Use Software to Create and Store your Passwords
Creating a password is one of the most important things that you will do on your computer. A password needs to be difficult for people to guess and something that you can remember. Fortunetly this process has been made easier due to password software companies.
Software such as Dashlane will generate randomised passwords for you, and then store them all for you behind one master password. When you visit a website which requires a password, Dashlane will then pop-up and sign you in automatically.
The passwords generated are so random that hackers will struggle to break into your accounts.
Malware viruses can destroy your computer and steal all of your private information. Antivirus software can fight back against intruders and keep your computer safe. Some software is free, although these editions won’t offer as much protection as a paid service.
Once your Antivirus is installed you need to make sure that you do a computer a scan at least once a week. You should also update your Antivirus software as soon as an update is available to you.

* TASKS FOR THIS EXERCISE
[A] Reproduce the passage on password and antivirus software between "Once your Antivirus" and "available to you.", inclusive.
[B] List every action that the passage on password and antivirus software says Dashlane performs.

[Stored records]
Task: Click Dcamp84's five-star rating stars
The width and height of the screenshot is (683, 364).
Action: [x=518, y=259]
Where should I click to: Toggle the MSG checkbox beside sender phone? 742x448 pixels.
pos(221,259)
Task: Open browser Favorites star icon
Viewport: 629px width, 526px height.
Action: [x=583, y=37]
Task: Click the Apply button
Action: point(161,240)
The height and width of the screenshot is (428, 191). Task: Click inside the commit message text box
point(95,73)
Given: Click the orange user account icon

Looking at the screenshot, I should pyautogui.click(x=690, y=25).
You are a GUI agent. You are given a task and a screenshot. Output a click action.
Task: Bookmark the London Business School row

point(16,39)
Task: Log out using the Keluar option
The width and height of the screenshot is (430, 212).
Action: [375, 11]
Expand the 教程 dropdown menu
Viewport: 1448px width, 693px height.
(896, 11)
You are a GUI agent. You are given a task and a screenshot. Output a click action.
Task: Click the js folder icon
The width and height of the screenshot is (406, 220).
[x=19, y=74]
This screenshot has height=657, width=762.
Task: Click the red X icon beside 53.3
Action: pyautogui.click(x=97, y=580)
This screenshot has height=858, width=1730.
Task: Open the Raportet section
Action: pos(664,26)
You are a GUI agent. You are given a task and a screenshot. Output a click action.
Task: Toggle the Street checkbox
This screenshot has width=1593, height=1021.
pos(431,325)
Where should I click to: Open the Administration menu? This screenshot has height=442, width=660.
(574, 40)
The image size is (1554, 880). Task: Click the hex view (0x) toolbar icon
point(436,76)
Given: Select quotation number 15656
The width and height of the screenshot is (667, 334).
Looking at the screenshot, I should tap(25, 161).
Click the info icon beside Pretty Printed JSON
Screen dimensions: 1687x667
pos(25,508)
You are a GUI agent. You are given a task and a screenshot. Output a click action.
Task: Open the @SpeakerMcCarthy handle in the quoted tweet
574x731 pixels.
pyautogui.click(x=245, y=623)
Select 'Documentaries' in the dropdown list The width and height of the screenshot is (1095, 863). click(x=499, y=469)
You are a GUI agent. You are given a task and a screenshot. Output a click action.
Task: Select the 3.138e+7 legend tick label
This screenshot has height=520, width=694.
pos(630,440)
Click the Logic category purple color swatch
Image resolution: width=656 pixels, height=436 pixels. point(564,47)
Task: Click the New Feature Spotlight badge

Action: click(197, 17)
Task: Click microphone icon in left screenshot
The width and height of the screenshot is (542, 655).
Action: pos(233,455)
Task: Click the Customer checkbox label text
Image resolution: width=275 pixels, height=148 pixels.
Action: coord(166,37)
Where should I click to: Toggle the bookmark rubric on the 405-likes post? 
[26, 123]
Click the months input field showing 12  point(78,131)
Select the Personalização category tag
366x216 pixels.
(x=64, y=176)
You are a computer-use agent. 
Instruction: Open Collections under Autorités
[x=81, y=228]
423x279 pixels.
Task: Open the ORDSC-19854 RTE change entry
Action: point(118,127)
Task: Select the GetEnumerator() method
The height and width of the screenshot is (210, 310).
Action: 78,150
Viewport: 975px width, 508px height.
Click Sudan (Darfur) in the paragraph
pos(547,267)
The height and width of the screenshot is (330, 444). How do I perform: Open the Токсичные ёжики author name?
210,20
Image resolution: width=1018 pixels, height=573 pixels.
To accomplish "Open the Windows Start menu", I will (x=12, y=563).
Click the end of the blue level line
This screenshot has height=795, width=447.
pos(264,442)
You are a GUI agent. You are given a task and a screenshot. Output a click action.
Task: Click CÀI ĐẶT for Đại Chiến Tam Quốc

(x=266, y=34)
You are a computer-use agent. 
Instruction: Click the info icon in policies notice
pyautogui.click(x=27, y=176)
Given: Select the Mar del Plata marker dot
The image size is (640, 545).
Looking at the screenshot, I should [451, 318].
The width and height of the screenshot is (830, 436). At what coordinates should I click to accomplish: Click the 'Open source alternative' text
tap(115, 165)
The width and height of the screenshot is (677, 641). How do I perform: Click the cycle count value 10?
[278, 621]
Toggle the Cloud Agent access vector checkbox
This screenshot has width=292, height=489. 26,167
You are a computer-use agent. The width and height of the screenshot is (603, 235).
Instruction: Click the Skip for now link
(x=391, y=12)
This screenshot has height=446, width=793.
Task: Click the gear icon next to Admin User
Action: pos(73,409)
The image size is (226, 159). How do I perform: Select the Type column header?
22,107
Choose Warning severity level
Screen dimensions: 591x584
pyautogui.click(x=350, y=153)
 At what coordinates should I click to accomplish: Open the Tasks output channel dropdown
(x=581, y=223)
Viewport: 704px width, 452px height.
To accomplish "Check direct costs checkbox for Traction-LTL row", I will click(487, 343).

* EXPECTED RESPONSES
[A]
Once your Antivirus is installed you need to make sure that you do a computer a scan at least once a week. You should also update your Antivirus software as soon as an update is available to you.

[B]
- Generates randomised passwords
- Stores them all behind one master password
- Pops up when you visit a website that requires a password
- Signs you in automatically